Records for locating displayed items:
--- Start ---

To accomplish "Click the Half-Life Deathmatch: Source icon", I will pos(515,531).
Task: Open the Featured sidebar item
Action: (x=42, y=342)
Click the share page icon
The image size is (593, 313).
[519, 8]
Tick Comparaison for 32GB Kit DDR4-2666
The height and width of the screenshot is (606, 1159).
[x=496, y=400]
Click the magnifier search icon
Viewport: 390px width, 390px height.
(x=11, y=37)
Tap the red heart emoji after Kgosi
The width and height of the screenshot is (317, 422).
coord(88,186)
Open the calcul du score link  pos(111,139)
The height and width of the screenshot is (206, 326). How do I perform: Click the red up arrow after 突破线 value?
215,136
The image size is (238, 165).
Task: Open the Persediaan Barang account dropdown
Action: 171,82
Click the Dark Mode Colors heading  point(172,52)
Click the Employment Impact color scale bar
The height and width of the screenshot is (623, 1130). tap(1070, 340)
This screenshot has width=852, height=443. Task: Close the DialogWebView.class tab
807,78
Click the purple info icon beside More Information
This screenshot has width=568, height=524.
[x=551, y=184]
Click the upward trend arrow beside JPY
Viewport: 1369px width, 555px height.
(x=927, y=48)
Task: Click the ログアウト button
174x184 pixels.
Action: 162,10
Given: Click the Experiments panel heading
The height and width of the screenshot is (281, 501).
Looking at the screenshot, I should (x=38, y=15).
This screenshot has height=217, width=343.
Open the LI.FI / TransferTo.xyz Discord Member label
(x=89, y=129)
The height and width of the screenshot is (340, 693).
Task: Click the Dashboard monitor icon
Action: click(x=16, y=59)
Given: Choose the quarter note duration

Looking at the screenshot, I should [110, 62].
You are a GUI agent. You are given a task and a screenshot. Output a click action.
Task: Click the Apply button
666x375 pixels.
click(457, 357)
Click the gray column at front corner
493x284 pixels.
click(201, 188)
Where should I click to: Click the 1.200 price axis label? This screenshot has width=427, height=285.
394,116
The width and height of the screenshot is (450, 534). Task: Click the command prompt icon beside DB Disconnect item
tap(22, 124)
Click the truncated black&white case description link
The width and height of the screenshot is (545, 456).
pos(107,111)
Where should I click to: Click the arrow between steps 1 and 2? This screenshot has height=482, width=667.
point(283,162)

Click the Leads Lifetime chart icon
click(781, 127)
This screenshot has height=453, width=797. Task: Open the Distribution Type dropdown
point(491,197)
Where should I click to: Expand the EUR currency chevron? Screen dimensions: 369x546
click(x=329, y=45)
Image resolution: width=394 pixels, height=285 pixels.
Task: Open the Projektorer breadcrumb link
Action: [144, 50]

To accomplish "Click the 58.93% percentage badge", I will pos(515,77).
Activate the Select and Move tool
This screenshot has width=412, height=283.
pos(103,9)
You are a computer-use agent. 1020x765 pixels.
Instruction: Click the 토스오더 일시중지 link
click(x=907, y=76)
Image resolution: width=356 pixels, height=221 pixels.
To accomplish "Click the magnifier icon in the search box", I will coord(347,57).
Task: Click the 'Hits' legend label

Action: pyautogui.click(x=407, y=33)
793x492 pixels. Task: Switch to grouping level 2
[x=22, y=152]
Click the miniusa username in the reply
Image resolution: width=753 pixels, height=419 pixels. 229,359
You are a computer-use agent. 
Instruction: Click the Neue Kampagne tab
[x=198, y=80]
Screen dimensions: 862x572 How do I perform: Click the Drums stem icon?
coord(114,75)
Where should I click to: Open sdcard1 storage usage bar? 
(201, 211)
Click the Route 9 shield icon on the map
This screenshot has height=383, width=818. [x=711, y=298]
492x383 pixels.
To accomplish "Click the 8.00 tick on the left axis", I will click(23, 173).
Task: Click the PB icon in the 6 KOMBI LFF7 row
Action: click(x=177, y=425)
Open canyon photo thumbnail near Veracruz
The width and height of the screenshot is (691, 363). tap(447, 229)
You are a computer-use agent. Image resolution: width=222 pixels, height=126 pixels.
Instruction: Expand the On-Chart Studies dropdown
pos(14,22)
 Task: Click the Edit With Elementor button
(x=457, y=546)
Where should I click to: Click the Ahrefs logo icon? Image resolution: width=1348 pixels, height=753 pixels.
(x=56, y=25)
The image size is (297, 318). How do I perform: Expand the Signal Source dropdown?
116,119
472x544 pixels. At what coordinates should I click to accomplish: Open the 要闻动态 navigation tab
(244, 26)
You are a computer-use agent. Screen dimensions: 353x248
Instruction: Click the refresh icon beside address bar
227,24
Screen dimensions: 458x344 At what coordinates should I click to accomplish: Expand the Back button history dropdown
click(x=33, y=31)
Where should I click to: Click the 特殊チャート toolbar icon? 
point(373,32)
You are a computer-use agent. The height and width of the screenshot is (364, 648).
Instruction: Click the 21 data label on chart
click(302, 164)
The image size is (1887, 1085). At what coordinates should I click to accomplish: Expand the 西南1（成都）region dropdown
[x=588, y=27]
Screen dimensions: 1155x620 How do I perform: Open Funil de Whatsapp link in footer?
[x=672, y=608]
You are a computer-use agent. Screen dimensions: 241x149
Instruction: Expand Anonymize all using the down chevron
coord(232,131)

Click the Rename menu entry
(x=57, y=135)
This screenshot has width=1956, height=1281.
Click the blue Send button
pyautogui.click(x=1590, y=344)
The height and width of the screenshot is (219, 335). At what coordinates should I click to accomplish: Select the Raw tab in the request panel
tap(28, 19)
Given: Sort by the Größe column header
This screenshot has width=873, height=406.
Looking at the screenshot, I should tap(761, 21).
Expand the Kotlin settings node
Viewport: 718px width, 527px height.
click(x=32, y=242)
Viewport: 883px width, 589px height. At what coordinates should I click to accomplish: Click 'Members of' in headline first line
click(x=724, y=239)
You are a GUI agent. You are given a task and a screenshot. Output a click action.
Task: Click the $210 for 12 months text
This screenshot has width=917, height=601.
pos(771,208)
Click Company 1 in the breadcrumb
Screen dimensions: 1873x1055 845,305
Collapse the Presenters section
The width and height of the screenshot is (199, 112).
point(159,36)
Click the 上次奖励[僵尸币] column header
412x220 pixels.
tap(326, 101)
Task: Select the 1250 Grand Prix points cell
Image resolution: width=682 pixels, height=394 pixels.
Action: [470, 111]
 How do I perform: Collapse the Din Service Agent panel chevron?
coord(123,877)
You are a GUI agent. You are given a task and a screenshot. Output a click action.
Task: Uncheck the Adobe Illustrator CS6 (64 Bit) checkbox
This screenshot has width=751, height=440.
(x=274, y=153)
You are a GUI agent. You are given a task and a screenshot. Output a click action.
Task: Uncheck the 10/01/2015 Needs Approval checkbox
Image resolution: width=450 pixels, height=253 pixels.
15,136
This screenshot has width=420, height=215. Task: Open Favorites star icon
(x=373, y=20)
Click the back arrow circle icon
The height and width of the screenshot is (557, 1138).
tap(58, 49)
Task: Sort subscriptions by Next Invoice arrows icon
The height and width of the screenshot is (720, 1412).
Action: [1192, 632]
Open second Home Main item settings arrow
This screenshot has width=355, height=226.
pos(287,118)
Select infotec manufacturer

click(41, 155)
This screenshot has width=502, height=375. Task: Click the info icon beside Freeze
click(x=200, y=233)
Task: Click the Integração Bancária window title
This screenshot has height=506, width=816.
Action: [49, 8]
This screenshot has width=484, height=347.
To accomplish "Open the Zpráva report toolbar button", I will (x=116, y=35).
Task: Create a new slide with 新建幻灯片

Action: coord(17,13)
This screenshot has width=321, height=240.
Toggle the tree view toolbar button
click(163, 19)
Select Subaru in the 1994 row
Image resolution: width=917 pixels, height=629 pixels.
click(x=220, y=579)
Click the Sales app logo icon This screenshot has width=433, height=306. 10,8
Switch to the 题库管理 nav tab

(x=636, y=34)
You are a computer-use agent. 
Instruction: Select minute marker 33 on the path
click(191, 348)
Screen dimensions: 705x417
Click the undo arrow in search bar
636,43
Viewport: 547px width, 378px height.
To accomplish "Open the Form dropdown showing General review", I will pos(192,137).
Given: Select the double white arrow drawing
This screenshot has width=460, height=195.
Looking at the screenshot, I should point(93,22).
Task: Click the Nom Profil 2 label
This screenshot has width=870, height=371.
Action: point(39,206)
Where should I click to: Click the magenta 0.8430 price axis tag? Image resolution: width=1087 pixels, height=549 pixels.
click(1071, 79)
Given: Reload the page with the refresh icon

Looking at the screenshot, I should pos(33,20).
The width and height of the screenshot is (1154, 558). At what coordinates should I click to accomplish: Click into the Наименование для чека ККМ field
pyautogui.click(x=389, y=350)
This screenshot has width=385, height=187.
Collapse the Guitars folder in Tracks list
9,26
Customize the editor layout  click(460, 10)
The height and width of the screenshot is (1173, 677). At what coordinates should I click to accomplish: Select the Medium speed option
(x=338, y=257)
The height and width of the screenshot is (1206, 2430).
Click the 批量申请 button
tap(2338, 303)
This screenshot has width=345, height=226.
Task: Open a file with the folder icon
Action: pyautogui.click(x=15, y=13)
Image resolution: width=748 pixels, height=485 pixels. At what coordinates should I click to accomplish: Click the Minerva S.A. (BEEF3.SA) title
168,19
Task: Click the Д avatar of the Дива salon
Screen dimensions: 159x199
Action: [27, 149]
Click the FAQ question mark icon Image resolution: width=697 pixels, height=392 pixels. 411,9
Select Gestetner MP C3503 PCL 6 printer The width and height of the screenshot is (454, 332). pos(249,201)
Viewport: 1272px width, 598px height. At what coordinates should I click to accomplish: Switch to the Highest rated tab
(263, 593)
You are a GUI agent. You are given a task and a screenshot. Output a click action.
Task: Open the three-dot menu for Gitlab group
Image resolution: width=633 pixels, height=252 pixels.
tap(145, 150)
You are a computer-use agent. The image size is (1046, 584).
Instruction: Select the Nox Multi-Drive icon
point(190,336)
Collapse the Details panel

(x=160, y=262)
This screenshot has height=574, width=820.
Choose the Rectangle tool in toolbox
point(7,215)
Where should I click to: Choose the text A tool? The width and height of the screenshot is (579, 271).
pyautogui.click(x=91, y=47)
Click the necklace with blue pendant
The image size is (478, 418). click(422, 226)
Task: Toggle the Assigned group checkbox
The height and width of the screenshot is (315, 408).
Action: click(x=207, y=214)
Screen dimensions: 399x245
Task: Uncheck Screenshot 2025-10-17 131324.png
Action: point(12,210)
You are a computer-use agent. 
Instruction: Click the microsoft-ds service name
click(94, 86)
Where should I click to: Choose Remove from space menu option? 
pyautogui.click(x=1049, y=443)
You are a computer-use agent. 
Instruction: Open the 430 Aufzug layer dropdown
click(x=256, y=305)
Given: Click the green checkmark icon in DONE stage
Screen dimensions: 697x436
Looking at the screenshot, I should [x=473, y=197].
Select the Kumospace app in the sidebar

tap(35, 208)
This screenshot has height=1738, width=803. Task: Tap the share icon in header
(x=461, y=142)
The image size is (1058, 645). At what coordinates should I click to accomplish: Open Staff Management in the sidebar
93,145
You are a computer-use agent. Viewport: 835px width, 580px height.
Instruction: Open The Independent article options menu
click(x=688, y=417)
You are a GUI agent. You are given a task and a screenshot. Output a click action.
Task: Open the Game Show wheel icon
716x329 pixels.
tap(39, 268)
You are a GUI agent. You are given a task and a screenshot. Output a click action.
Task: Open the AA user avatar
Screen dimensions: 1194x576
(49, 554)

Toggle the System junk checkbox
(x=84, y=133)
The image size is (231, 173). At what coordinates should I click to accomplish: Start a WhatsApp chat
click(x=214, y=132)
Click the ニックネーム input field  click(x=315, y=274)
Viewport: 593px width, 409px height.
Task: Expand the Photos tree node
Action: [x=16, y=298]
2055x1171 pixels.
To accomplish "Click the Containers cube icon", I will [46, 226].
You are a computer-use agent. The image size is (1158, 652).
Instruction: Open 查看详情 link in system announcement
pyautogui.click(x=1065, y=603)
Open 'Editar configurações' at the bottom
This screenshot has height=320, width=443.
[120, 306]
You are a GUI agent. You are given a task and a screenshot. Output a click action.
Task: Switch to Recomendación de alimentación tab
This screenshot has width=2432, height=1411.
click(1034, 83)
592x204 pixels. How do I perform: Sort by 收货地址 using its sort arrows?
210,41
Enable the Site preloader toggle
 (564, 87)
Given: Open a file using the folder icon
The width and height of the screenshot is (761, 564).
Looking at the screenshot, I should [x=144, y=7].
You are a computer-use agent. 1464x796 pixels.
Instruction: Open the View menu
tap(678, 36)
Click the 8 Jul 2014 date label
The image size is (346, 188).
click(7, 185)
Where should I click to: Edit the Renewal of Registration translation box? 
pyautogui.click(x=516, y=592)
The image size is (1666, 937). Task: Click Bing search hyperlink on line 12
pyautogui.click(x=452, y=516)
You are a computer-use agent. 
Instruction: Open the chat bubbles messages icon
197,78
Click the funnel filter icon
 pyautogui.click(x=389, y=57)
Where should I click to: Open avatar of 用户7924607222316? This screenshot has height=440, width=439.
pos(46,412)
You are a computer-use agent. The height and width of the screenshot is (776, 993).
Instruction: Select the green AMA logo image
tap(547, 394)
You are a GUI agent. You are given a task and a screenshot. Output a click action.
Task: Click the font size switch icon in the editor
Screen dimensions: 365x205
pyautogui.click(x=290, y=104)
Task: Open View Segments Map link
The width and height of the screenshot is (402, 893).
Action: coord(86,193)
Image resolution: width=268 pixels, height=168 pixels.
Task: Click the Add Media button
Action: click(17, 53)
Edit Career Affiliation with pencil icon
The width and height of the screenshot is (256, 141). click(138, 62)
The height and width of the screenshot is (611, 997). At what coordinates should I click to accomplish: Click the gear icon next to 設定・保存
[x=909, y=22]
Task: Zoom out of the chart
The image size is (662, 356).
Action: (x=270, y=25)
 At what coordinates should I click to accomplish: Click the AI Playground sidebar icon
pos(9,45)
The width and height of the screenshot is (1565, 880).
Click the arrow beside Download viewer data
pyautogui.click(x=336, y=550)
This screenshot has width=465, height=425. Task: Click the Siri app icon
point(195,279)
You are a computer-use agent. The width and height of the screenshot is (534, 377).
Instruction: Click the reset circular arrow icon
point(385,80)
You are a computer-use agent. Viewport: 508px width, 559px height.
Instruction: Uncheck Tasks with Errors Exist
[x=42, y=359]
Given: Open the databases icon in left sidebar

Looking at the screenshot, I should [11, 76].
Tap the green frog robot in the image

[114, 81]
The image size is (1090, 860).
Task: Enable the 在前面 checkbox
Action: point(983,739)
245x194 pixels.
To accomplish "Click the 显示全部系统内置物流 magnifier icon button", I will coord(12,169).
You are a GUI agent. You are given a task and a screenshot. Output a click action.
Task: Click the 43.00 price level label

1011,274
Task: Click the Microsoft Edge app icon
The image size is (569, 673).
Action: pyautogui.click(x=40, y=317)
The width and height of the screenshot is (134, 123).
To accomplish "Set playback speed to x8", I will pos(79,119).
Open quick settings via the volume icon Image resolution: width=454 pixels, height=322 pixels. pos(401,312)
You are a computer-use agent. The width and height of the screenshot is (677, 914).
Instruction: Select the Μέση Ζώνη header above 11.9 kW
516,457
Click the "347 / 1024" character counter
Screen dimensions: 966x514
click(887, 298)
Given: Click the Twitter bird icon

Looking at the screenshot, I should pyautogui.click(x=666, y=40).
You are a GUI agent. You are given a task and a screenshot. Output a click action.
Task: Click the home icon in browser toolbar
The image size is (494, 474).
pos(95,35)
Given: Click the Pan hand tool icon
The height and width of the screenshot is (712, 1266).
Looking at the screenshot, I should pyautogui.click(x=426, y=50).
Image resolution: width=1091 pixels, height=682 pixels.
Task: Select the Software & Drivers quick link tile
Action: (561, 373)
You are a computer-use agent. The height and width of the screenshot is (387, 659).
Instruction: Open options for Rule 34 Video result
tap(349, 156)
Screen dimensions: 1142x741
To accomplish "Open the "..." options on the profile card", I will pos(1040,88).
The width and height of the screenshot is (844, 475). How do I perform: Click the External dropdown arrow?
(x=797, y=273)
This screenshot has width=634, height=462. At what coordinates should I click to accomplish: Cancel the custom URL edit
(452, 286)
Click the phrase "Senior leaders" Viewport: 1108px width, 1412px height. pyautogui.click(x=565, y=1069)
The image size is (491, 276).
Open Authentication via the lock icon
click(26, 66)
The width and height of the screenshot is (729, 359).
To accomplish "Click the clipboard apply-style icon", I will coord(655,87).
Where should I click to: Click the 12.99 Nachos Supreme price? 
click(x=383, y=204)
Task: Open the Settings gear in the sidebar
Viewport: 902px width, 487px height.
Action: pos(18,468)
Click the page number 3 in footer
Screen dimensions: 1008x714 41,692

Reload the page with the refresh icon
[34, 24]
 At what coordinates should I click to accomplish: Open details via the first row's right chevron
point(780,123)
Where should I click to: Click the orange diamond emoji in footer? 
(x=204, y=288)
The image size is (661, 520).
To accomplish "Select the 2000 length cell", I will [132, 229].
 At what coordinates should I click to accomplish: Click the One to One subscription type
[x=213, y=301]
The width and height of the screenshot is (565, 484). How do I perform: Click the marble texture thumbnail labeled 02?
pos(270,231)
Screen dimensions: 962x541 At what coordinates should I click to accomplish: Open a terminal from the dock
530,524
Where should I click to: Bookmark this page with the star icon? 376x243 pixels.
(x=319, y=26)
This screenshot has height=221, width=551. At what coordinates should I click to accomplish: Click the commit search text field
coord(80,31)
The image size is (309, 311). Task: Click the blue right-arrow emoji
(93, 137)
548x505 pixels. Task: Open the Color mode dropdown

--- End ---

» Directive: Retype the records above without changing anything, starting at their first line and ending at the line that contains "Action: 171,82", with that line included.

» Final result:
To accomplish "Click the Half-Life Deathmatch: Source icon", I will pos(515,531).
Task: Open the Featured sidebar item
Action: (x=42, y=342)
Click the share page icon
The image size is (593, 313).
[519, 8]
Tick Comparaison for 32GB Kit DDR4-2666
The height and width of the screenshot is (606, 1159).
[x=496, y=400]
Click the magnifier search icon
Viewport: 390px width, 390px height.
(x=11, y=37)
Tap the red heart emoji after Kgosi
The width and height of the screenshot is (317, 422).
coord(88,186)
Open the calcul du score link  pos(111,139)
The height and width of the screenshot is (206, 326). How do I perform: Click the red up arrow after 突破线 value?
215,136
The image size is (238, 165).
Task: Open the Persediaan Barang account dropdown
Action: 171,82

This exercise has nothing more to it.